GREAT BRITAIN UNTOUCHABLE AT TRACK WORLD CHAMPIONSHIPS
Another day and another two world titles for team GB. After just two days of racing they’ve already surpassed the medal haul they accumulated in Los Angeles two years ago, and no one in Palma believes that’s the end of it.
The team won gold in the team pursuit and, rather unexpectedly, in the men’s keirin. They also took bronze in the keirin and silver in the women’s individual pursuit to beat yesterday’s medal tally.
Rebecca Romero took the team’s first medal of the day with a gutsy ride in the women’s individual pursuit. Her time of 3:33.409 was only good enough for silver, but considering she only took her first tentative steps on a track 12 months ago the achievement represents a quantum leap.
Earlier in the day the former Olympic rower had smashed her personal best by five seconds to get into the final against reigning champ Sarah Hammer of America. Hammer was always in front, but with Romero improving with every race there’s strong hope for a gold medal next year in Manchester.
The men’s team pursuit squad produced an almost faultless ride to take Britain’s third gold of the competition. The quartet of Ed Clancy, Paul Manning, Bradley Wiggins and Geraint Thomas flew round the track in perfect formation to a time of 3:57.468, a new British record, and the second fastest time ever ridden.
It was Wiggins's second title in two days, while for Thomas it was sweet revenge for last year, when, as third man, he let a small gap open up in the final metres which allowed the Australians to snatch victory. This time, Thomas lead the quartet over the line with one arm raised in victory. The Aussies were well off the pace in qualifying despite fielding several experienced riders, and were only good enough for sixth place.

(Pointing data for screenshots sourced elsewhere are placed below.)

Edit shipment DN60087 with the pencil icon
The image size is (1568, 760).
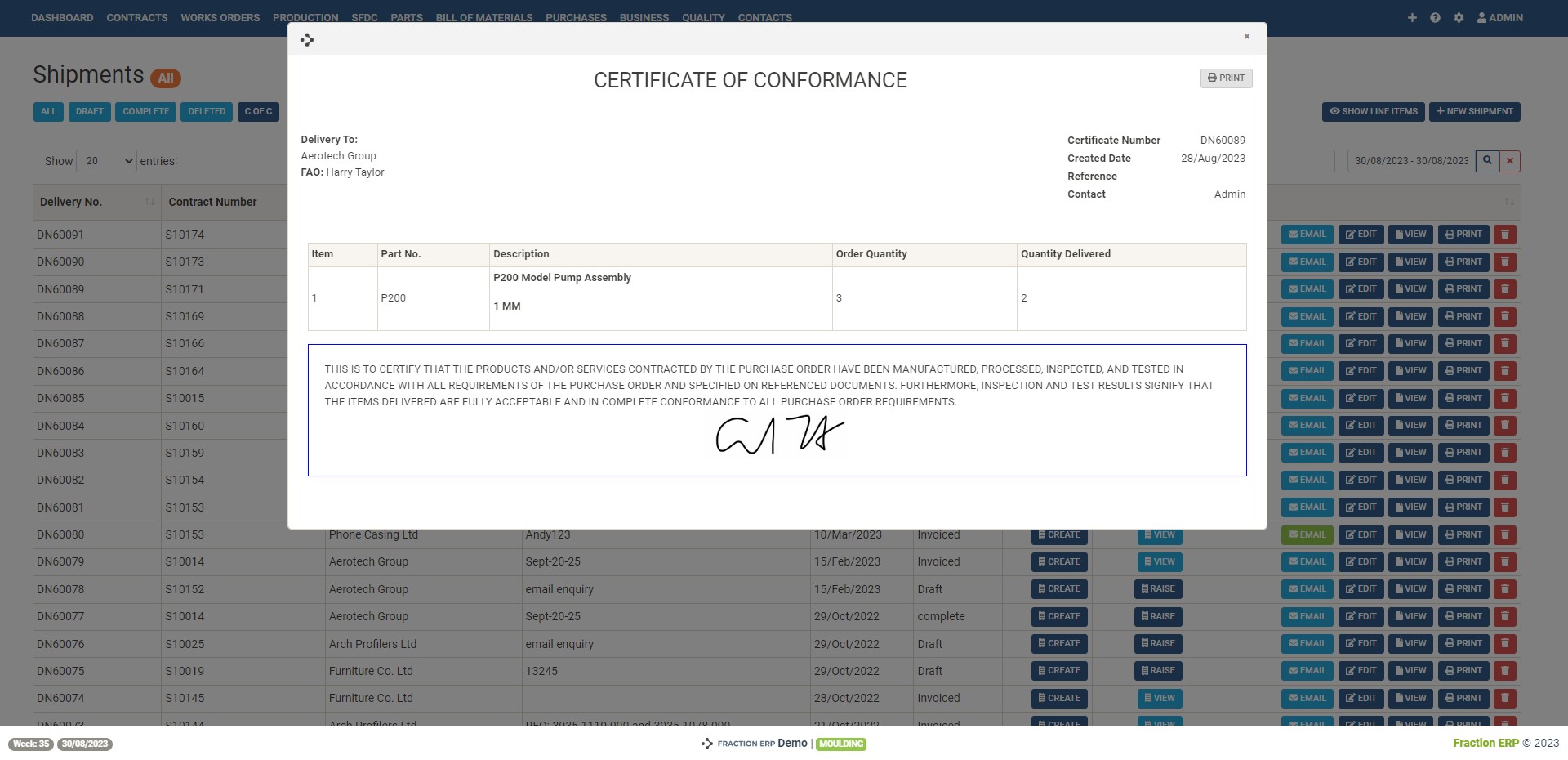[x=1361, y=343]
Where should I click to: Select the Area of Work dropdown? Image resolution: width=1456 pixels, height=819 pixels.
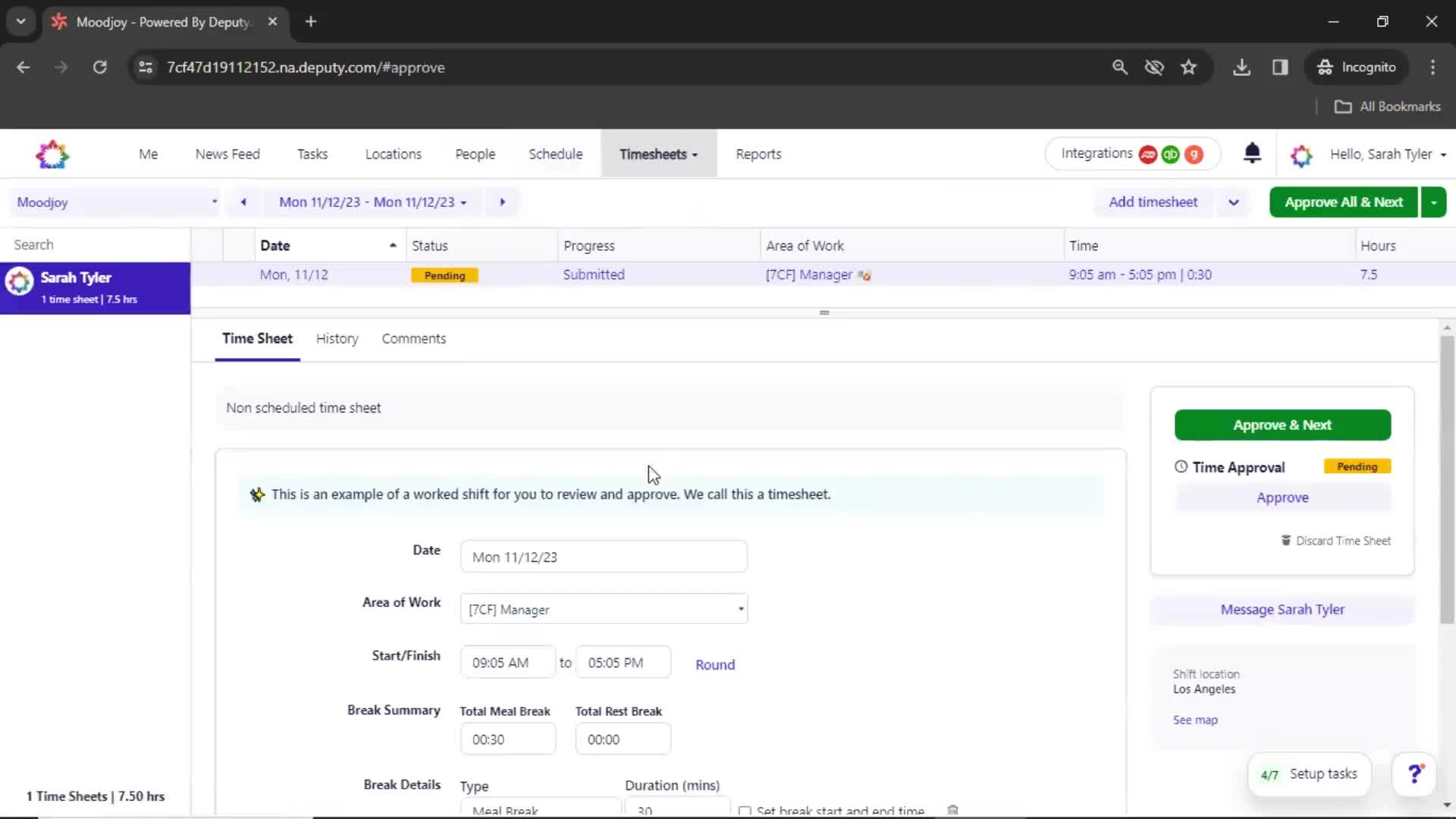tap(604, 609)
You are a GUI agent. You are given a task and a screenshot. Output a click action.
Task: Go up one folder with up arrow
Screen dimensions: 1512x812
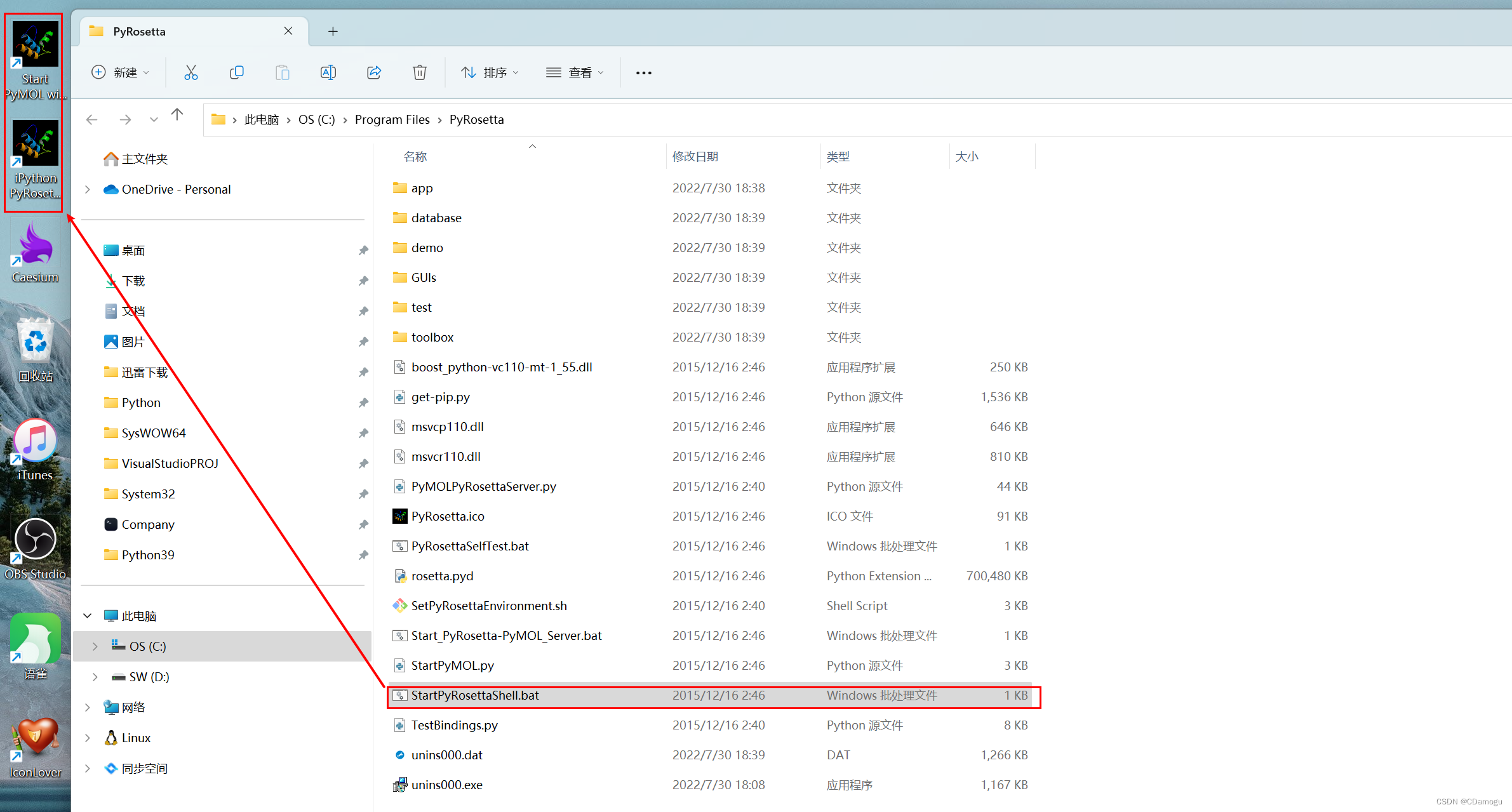(x=177, y=115)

Soon after, Chris Hoy took his first keirin world title from a high quality field, leaving the British coaching staff lost for words. He and Edgar held the first two positions behind the derny, but when it swung off, Mickaël Bourgain of France surged past. Hoy kept his cool and came flying past the Frenchman in the final lap, while Edgar, getting bumped around by Shane Perkins (Australia), held everyone off bar Theo Bos to claim bronze.